**SUPPLIED TEXT**
American fighter aircraft

The Boeing Model 15 is a United States single-seat open-cockpit biplane fighter aircraft of the 1920s, manufactured by the Boeing company. The Model 15 saw service with the United States Army Air Service (as the PW-9 series) and with the United States Navy as a carrier-based fighter (as the FB series).

==Design and development==
The design of the Model 15 was based on studies of the Fokker D.VII, of which 142 were brought back to the U.S. for evaluation as part of the Armistice Agreement ending World War I. Many of the features were similar. The Model 15 had a fuselage of welded steel tubing braced with piano wire, while the tapered single bay wings were fabric on a wooden frame, with spruce and mahogany wing spars and three-ply wood ribs. Wing struts were changed from the normal wood used in Boeing designs to streamlined steel tubes. The landing gear had a straight axle, streamlined into a small 16 in chord wing.

The original engine was a 300 hp Wright-Hispano, but when the 435 hp liquid-cooled Curtiss D-12 became available the aircraft was redesigned, moving the radiator from the nose to a "tunnel" under the engine. Along with some other minor design changes to the wings, the design was finalized on January 10, 1922.

**TO DO**
From the Boeing Model 15 text above, list every part of the aircraft that the text says is made of steel or of wood, and give the material the text gives for each.

**STUDY MATERIAL**
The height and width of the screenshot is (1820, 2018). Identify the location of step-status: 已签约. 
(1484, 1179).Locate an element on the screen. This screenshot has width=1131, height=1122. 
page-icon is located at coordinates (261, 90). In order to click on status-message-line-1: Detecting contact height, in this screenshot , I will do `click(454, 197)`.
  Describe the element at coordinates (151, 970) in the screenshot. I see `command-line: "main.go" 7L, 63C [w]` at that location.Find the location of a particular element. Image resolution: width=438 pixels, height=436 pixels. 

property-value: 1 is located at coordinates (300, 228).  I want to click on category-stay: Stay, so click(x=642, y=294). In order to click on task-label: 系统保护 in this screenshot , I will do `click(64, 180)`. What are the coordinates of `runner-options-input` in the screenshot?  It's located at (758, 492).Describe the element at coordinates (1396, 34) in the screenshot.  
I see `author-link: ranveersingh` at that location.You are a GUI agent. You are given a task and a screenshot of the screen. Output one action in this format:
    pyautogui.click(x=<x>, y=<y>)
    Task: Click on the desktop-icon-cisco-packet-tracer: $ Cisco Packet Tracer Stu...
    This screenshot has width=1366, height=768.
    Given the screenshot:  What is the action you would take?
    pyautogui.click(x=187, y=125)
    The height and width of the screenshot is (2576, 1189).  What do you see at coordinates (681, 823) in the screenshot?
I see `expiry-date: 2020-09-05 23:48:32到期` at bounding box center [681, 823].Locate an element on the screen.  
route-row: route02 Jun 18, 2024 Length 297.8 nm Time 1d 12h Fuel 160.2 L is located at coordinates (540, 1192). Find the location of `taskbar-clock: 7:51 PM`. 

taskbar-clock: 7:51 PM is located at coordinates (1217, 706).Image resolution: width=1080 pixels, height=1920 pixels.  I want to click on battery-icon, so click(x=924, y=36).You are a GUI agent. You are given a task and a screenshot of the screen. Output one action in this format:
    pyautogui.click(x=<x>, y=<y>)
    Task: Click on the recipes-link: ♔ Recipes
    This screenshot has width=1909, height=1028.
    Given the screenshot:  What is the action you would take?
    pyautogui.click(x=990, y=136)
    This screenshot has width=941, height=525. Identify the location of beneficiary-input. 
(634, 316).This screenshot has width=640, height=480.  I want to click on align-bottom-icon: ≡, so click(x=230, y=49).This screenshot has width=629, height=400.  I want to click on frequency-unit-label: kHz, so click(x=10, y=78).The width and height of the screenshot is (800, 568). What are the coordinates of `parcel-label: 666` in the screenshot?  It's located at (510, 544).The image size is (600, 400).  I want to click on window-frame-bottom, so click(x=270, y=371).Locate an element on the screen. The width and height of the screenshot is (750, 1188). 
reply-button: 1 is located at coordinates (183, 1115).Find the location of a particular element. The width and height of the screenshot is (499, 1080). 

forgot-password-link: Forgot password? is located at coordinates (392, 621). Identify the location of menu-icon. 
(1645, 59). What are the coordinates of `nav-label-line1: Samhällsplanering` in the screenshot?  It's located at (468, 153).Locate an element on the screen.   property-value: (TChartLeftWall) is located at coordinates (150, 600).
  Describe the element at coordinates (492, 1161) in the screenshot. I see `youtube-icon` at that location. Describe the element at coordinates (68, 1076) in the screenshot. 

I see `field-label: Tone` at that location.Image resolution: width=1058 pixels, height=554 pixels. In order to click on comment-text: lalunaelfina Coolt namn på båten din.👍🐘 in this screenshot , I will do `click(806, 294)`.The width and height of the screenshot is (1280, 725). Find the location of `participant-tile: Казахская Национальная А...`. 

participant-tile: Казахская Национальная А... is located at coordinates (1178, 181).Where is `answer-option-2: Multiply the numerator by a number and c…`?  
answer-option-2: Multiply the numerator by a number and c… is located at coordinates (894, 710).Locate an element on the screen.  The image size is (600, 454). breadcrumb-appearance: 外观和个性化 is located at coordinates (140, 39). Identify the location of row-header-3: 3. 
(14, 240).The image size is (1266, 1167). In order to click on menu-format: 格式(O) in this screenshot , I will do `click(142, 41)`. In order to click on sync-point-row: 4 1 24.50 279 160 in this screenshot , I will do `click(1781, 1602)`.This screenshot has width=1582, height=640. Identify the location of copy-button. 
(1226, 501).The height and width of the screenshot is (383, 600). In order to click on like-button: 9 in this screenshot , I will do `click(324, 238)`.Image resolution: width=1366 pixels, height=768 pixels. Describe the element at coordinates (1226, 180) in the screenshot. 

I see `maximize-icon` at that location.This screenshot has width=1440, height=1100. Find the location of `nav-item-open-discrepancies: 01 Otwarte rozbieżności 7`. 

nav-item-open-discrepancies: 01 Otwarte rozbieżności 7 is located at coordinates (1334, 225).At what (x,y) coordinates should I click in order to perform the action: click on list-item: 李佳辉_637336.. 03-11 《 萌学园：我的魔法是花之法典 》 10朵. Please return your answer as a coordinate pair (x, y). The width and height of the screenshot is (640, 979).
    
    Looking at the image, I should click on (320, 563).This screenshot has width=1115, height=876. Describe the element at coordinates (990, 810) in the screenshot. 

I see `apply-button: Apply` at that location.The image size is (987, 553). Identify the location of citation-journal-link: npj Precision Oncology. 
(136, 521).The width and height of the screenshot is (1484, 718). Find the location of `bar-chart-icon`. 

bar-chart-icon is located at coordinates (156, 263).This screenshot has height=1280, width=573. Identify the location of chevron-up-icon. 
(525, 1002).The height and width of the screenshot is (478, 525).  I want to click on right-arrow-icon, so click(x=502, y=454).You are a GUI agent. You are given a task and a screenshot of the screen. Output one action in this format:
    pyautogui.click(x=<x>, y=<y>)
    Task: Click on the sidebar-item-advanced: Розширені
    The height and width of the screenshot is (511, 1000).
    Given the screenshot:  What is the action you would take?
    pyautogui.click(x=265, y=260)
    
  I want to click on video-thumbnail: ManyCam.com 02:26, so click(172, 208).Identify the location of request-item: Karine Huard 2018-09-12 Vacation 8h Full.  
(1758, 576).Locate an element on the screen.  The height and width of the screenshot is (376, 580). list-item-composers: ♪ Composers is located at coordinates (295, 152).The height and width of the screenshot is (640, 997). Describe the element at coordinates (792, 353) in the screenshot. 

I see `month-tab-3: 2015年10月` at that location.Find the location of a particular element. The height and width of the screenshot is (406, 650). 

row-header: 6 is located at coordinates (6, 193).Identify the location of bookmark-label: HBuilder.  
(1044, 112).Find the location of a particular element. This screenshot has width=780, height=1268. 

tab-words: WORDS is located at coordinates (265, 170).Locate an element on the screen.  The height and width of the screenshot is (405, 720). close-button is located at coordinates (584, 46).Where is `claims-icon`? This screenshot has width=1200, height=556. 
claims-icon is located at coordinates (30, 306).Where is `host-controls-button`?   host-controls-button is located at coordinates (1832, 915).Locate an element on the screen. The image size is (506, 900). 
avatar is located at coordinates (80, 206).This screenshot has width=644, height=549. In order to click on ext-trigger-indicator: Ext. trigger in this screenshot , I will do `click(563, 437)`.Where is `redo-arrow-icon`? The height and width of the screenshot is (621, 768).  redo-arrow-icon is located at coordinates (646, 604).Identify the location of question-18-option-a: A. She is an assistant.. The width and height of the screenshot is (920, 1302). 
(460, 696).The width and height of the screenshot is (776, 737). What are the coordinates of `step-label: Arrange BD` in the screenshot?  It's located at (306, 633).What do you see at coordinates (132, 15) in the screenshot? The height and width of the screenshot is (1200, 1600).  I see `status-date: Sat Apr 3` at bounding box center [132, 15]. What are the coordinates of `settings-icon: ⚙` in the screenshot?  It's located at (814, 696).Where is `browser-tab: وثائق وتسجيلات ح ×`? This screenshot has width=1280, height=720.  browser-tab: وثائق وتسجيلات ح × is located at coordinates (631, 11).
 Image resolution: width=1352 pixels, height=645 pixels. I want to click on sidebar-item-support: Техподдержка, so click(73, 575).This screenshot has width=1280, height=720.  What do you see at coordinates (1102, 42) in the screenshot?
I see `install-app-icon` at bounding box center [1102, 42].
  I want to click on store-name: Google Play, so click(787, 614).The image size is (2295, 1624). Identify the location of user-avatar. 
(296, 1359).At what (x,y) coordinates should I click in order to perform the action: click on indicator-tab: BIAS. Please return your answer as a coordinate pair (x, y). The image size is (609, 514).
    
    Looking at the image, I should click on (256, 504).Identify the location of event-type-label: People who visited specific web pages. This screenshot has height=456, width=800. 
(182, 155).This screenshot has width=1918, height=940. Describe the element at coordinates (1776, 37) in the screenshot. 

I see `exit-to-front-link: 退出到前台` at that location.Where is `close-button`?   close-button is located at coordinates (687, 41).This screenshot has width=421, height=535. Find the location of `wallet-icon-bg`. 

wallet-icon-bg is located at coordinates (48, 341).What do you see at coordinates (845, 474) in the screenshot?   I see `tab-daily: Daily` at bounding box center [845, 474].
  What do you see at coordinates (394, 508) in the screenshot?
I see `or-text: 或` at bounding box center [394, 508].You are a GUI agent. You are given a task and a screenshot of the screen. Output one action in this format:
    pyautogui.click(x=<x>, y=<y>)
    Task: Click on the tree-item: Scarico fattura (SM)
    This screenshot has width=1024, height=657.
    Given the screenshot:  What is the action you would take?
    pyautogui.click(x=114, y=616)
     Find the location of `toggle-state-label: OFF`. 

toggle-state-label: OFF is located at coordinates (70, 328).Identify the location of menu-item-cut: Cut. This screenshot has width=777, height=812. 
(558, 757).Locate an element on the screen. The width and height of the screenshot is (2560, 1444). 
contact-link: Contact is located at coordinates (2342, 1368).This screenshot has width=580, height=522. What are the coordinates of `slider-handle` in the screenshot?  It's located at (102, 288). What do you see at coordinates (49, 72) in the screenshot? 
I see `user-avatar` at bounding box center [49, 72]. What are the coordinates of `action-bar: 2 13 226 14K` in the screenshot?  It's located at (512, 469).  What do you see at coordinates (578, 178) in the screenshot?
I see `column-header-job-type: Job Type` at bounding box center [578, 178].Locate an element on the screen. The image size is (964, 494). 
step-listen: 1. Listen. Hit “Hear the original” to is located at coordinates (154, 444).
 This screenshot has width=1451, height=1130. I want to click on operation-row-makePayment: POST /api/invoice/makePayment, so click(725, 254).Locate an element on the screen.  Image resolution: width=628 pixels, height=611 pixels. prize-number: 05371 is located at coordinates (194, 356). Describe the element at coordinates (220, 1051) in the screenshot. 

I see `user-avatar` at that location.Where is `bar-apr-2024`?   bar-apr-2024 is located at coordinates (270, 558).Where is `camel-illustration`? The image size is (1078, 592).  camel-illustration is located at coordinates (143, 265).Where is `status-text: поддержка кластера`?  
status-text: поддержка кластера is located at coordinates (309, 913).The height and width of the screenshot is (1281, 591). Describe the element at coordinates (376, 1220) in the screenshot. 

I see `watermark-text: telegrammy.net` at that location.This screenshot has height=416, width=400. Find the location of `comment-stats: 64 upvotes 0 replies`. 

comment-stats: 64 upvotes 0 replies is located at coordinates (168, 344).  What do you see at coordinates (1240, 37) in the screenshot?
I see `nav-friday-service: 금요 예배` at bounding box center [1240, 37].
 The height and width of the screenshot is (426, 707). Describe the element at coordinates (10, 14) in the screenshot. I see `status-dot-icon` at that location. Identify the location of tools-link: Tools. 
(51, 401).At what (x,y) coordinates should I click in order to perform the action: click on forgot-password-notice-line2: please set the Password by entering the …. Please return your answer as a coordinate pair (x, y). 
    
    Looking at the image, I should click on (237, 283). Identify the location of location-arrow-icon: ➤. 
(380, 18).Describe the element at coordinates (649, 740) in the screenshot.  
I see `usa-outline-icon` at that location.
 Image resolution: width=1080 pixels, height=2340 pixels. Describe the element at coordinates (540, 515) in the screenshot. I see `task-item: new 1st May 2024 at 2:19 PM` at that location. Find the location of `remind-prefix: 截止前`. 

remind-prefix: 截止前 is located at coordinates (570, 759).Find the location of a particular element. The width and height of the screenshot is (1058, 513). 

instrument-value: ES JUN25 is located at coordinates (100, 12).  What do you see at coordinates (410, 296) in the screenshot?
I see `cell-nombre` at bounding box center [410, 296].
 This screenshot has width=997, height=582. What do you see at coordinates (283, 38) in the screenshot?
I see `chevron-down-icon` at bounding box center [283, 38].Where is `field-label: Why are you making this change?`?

**ANSWER FOR THIS EXERCISE**
- Fuselage: welded steel tubing
- Wing frame: wood
- Wing spars: spruce and mahogany
- Wing ribs: three-ply wood
- Wing struts: streamlined steel tubes